O primeiro item a ser avaliado foi o quesito enredo, que teve bastante rigor por parte dos jurados. Salgueiro, União da Ilha, Imperatriz Leopoldinense e Unidos da Tijuca conquistaram nota máxima, enquanto escolas mais tradicionais e tidas como favoritas, comoBeija-Flor, Vila Isabel e Mangueira, perderam décimos importantes. Já no critério fantasias, a então atual campeã Vila Isabel se despediu de muitos pontos devido ao caos ocorrido durante o desfile e praticamente deu adeus ao bi.

Rígidos, os juízes só deram os 30 pontos possíveis no quesito alegorias e adereços à Grande Rio e à Unidos da Tijuca, que então assumiu a liderança, aproveitando também as perdas de décimos por parte dos concorrentes. A surpresa foi por conta da Beija-Flor, que ainda não tinha recebido a nota máxima em nenhum dos critérios avaliados pelos jurados. A escola de Nilópolis só recebeu seus primeiros 10 em mestre-sala e porta-bandeiras, e acalmou o público da escola na Sapucaí – um 9,7 anteriormente gerou revolta.

Unidos da Tijuca continuava soberana na frente, mas samba-enredo, quinto item da lista, mudou totalmente a classificação. Salgueiro brilhou com três 10 e ultrapassou os concorrentes diretos. O fato gerou ironias dos torcedores da escola, que cantaram “Não adianta acelerar, Salgueiro vai te pegar”, em alusão à perda de décimos da Unidos da Tijuca, que tem o enredo “Acelera”. Em harmonia, os salgueirenses continuaram com a rivalidade aflorada com os carnavalescos da Tijuca por levarem as notas máximas novamente.

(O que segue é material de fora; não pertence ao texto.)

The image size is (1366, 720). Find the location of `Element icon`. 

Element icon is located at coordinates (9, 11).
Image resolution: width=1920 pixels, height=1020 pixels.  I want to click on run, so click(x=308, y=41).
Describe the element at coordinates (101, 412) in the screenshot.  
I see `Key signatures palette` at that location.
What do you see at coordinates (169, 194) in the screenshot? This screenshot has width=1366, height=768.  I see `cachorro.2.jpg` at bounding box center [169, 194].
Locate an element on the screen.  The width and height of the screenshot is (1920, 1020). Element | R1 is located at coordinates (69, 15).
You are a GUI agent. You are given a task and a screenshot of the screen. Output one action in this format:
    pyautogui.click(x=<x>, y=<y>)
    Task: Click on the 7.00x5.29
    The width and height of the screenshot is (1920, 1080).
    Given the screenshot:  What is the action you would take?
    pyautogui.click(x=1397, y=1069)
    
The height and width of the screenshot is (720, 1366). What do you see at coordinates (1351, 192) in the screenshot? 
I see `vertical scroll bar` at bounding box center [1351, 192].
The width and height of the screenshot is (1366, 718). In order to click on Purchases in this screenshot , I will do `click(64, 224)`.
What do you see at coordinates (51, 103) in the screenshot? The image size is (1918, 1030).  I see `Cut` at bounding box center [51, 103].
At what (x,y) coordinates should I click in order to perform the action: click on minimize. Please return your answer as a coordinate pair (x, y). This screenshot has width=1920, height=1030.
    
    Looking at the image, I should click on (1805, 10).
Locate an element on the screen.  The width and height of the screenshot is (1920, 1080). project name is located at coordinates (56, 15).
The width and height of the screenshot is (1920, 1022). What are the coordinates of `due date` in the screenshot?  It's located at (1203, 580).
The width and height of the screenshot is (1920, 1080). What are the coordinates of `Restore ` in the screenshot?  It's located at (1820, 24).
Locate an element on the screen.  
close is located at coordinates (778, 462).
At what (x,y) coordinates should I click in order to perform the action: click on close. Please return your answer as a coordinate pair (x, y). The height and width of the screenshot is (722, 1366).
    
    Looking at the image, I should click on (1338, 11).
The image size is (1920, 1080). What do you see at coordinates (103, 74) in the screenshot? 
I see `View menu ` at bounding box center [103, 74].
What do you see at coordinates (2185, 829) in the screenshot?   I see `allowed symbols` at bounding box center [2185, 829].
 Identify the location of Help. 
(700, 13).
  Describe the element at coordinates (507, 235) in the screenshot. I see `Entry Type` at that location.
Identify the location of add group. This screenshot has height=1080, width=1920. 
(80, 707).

A diferença de dois décimos obtida até então foi diminuída com a leitura de evolução. Unidos da Tijuca levou 10 em tudo e ficou a um décimo de se igualar a Salgueiro na liderança. Mas a ponta foi novamente retomada pela escola que homenageou o piloto Ayrton Senna com a leitura das notas de conjunto. A Portela entrou de vez na briga pelo título, ficando a apenas dois décimos do líder e incendiando a apuração do Carnaval carioca.

A emoção atingiu patamar ainda maior com a leitura das notas de comissão de frente. Unidos da Tijuca e Salgueiro não deram chance para o azar e permaneceram com as notas máximas possíveis, enquanto a Portela perdeu dois décimos e ficou distante da conquista. Mas foi a avaliação de bateria que decidiu o Carnaval do Rio de Janeiro e consagrou de vez a campeã de 2014: a Unidos da Tijuca, que faturou seu quarto troféu – venceu também em 1936, 2010 e 2012.